Hip or knee pain and immobility — Why it’s not just the joint
By Mr. Khaldoun Bitar Consultant Hip and Knee Surgeon in Wolverhampton
Many patients believe that a painful hip or knee is the reason they can no longer walk or move around. It’s understandable: the joint hurts, you avoid putting weight through it, and you find yourself increasingly sedentary. The assumption is often: “Fix the joint → I’ll walk again.”
But in reality, while a bad joint may significantly limit movement, it rarely causes full immobility on its own. The missing piece in many cases is the loss of muscle strength and conditioning (“sarcopenia”) which develops through disuse, ageing and often additional conditions such as spine disease.
Why Pain Alone Doesn’t Explain Loss of Mobility
-
Joint pain causes you to move less because it hurts.
-
Over time, the muscles around the joint and in associated areas (thighs, hips, core, lower back) weaken due to under-use.
-
When muscle strength falls below a critical threshold, even relief of pain (such as via surgery) may not restore true mobility because the musculature cannot support movement reliably.
-
Many patients with hip or knee osteoarthritis assume the joint is the “blocker.” Yet often the larger block is the muscle and conditioning deficit that has accumulated during months or years of restricted activity.
- This tends to affect older patients as ageing accelerates muscle mass loss.
How Muscle Loss Increases Surgical Risk and Affects Recovery
As a Consultant Orthopaedic Surgeon in Wolverhampton, I emphasise pre-operative assessment not only of the joint, but of the whole functional system.
-
A patient who is wheelchair-dependent, or unable to stand from a chair without assistance, has a high likelihood of marked muscle weakness (sarcopenia) or other impairing conditions such as spinal stenosis.
-
Proceeding directly to elective joint replacement in such cases may carry significantly higher risk and lower chance of benefit, because while the joint may be “fixed,” the capacity to walk or stand still depends on muscle strength, balance, coordination — and potentially unaffected spine segments.
Research evidence:
Sarcopenia is often under-diagnosed in orthopaedic practice yet strongly associated with poorer outcomes and mortality after surgery.
-
In orthopaedic surgery, sarcopenia was linked with poorer recovery and increased postoperative mortality in about 73% of studies (Read article).
-
In hip arthroplasty patients, sarcopenic individuals had higher dislocation rates (OR ≈ 2.19), readmission, and falls risk (PubMed).
-
A meta-analysis of 97,643 surgical patients found sarcopenia associated with increased complications, longer stays, and poorer survival (PubMed).

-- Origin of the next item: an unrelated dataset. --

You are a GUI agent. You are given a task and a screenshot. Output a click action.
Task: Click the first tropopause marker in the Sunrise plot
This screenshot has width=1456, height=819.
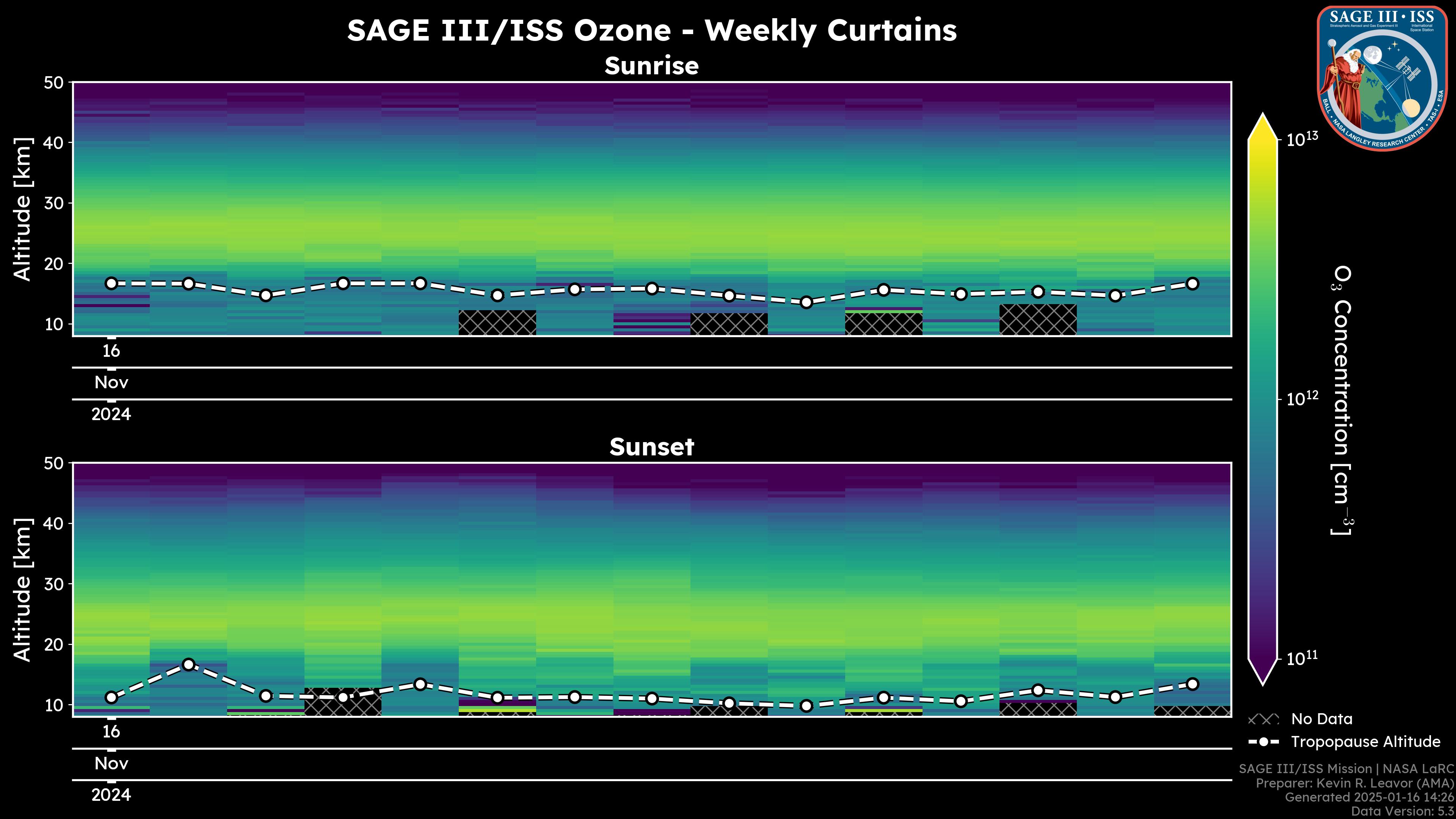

Spine Issues, Immobility & Muscle Loss — A Common Overlooked Link
Many patients with hip or knee pain also have concomitant spine pathology (for example, lumbar spinal stenosis, spondylosis, facet disease) which may limit walking, standing or extension of the spine.
When the spine limits mobility, the result is reduced gait, less hip-/knee-muscle activation, increased sedentary behaviour → accelerated muscle wasting.
If a patient and surgeon assume that “fixing the hip or knee” will solve mobility, but the spine remains limiting, expectation may be unmet.
In other words: the joint replacement is necessary but not sufficient if the spine (or muscles) remain the key barrier to movement.
Preparing the Body, Not Just the Joint, for Surgery
-
Functional assessment: Can the patient stand from a chair without assistance? Can they ambulate a few steps? These simple tests provide insight into whether muscle strength is sufficient to benefit from surgery.
-
Identify sarcopenia risk: Age, sedentary time, poor nutrition and comorbidities raise this risk.
-
Physiotherapy: Strength training (thighs, hips, core), balance and functional movement.
-
Nutritional support: Adequate protein, vitamin D, and calories for muscle recovery.
-
Spine evaluation: Identify or address limiting spinal pathology.
-
Re-assess candidacy: Re-evaluate functional status post-rehabilitation before proceeding.
Setting Realistic Expectations About Surgery and Mobility
Joint replacement is excellent at relieving pain, improving joint mechanics and correcting deformity.
But mobility restoration depends on muscle health and neuromuscular control.
Patients who understand this often achieve better satisfaction and engagement with physiotherapy and recovery.
“Even if your joint replacement goes perfectly, your ability to walk depends on your muscles and spine too. If these areas are weak or impaired, movement may still be limited.”
Key Messages to Remember
-
Painful hips or knees do not always cause immobility — muscle weakness (sarcopenia) and spine issues often play a larger role.
-
Joint replacement relieves pain but does not automatically restore muscle strength or balance.
-
Inability to stand unaided is a red flag for significant sarcopenia — surgery may offer limited benefit and higher risk.
-
Addressing sarcopenia and spine health before surgery improves safety and outcomes.
Written and medically reviewed by Mr Khaldoun Bitar — Consultant Hip & Knee Surgeon,UK.